One week in 2000 I missed the cut at Bay Hill. I was hanging around practicing, and I see Mickelson hitting flop shots. I walk over to watch, and he's doing things that aren't human. I mean, he's taking a full swing on a 40-foot chip and sucking the ball back past the spot where it landed. He's holing shots left and right. If you think Phil is impressive on the golf course, you should watch him practice. It's getting almost depressing, so I go over to the range to say hi to Tiger. He's out there hitting his 260-yard stinger, and then he switches to a wedge and starts banging 125-yard shots off the flagstick, hooking one, then fading one, then hitting them high and low.
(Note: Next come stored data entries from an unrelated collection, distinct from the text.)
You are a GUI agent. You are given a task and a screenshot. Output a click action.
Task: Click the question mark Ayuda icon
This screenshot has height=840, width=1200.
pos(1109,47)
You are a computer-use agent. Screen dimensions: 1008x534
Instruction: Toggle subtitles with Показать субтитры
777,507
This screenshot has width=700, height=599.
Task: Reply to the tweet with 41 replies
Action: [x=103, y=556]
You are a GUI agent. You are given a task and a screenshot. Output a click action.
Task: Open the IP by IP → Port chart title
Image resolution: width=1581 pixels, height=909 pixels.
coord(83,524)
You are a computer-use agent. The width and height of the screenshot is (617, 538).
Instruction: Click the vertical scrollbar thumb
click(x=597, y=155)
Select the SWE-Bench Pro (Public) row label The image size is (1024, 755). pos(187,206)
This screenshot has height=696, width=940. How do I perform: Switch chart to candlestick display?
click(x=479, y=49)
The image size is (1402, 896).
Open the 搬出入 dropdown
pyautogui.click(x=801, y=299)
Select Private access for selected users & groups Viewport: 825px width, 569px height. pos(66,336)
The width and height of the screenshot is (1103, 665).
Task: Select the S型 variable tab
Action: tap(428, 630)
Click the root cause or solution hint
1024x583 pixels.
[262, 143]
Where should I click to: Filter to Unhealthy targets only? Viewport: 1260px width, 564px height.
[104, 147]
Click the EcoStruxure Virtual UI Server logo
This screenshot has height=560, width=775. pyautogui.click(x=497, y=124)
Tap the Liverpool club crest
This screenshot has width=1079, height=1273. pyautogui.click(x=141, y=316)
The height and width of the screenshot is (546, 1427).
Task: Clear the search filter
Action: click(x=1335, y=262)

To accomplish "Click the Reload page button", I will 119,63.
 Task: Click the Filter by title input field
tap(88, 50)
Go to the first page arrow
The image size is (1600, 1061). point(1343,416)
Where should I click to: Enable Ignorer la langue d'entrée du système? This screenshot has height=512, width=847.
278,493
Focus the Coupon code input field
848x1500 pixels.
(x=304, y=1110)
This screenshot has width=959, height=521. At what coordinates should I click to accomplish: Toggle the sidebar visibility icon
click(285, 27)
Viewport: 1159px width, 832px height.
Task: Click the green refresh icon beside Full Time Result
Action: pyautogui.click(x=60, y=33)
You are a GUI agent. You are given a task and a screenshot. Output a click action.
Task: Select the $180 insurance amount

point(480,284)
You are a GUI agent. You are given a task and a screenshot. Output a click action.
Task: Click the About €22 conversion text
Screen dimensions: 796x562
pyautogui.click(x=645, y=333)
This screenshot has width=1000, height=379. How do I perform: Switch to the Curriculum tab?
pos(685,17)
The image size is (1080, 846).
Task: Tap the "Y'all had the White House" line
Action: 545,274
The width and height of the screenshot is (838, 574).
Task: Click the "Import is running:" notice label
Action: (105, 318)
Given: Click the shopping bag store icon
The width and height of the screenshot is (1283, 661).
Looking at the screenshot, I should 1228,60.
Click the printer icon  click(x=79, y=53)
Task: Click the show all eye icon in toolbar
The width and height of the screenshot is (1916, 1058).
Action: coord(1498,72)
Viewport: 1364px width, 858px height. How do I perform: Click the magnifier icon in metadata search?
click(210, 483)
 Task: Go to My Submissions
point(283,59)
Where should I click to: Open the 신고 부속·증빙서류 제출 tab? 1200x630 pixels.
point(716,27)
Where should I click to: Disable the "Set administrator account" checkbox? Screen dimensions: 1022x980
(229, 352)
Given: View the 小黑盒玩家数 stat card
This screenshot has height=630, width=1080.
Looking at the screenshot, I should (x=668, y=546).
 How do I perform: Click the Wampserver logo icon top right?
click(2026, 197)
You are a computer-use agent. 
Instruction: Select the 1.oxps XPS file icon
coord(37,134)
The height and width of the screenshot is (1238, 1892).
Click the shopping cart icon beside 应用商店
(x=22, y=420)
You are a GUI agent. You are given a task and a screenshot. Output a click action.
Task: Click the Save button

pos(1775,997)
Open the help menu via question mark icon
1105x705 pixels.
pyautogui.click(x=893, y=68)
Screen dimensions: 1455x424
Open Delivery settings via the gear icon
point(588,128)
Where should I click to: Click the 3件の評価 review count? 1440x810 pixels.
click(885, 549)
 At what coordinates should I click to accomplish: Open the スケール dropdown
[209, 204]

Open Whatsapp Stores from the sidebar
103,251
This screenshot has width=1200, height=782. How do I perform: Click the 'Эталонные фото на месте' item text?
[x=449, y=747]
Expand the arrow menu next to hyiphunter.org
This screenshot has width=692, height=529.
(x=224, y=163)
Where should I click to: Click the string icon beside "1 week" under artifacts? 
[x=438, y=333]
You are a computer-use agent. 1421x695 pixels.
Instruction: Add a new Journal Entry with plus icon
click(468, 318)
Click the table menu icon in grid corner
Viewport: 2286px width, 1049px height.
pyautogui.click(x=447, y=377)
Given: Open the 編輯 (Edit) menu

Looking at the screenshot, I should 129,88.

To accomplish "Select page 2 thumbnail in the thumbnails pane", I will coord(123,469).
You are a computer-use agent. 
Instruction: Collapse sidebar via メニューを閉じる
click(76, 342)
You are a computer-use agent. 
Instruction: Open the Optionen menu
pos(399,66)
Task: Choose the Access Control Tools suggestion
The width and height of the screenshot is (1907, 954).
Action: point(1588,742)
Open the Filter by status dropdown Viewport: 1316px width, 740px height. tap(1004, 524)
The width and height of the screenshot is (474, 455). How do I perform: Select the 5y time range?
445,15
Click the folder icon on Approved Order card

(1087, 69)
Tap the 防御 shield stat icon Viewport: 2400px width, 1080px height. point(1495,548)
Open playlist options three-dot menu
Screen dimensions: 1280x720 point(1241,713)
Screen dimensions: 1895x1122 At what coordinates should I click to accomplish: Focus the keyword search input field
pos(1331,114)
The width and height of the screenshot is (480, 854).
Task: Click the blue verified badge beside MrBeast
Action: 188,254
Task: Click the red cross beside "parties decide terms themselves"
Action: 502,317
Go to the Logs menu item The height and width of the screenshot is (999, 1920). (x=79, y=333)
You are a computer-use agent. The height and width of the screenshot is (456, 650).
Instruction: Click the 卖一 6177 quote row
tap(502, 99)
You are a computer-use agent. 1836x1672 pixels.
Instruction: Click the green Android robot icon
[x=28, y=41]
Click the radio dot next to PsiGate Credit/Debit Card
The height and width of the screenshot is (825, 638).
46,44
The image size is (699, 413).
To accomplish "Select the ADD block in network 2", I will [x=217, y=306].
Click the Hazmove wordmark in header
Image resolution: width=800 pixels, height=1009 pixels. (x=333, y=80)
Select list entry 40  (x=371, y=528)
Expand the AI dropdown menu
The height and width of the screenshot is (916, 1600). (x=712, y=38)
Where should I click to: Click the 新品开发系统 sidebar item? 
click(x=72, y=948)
I really was about at the top of my game at the time, and this took me down a peg. I limped over to my courtesy car very slowly that day.

• • •

Another reality check came when Tiger joined our team at Stanford. You hear all these stories about Tiger practicing hour after hour until his hands were blistered, but they aren't true. Tiger would come out, hit balls for 20 minutes, chip and putt for 20 minutes, then head to the weight room for a couple of hours. He was a maniac in the gym. His practice was hardly legendary, but he was miles better than the rest of us. Why? Because he is unbelievably, outrageously, ridiculously talented. You can't teach talent and certainly can't acquire it, not like that guy.

• • •

The first thing I told my team when I took over at Oregon was, "You might do well in tournaments, but you'll never beat me." I wanted to give them something to shoot for. I think I went undefeated the whole year, and last fall I really laid it on. I talked some serious trash to a freshman from Hawaii, Sean Maekawa. "You will never, ever beat me," I said. The time we played, he pummeled me. I was secretly very happy but also a little sad. Pros don't like being beaten by amateurs.

• • •

I love poker -- small-time stuff, $2 and $4. A friend of mine had the brilliant idea of representing the more famous players, and today he's become the Mark McCormack of poker agents. You'd be surprised how those guys do with endorsements. My neighbor, who played golf at Oregon, makes his living playing poker online. One of his buddies, who played the Golden State Tour, also played online and asked if he could stay in my guest room. For the year that he was there he hardly left the house. He played all afternoon, got something to eat, then played until 4 in the morning. He played eight tables at a time -- two computers, four screens going on each. Today, two years later, he's one of the best in the world, making a million dollars a year.

• • •

When we go to heaven, we will all be whole. We'll all have perfect bodies, physical ones. I don't know if there will be golf -- the Bible sort of hints against it -- but no way will there be golf carts.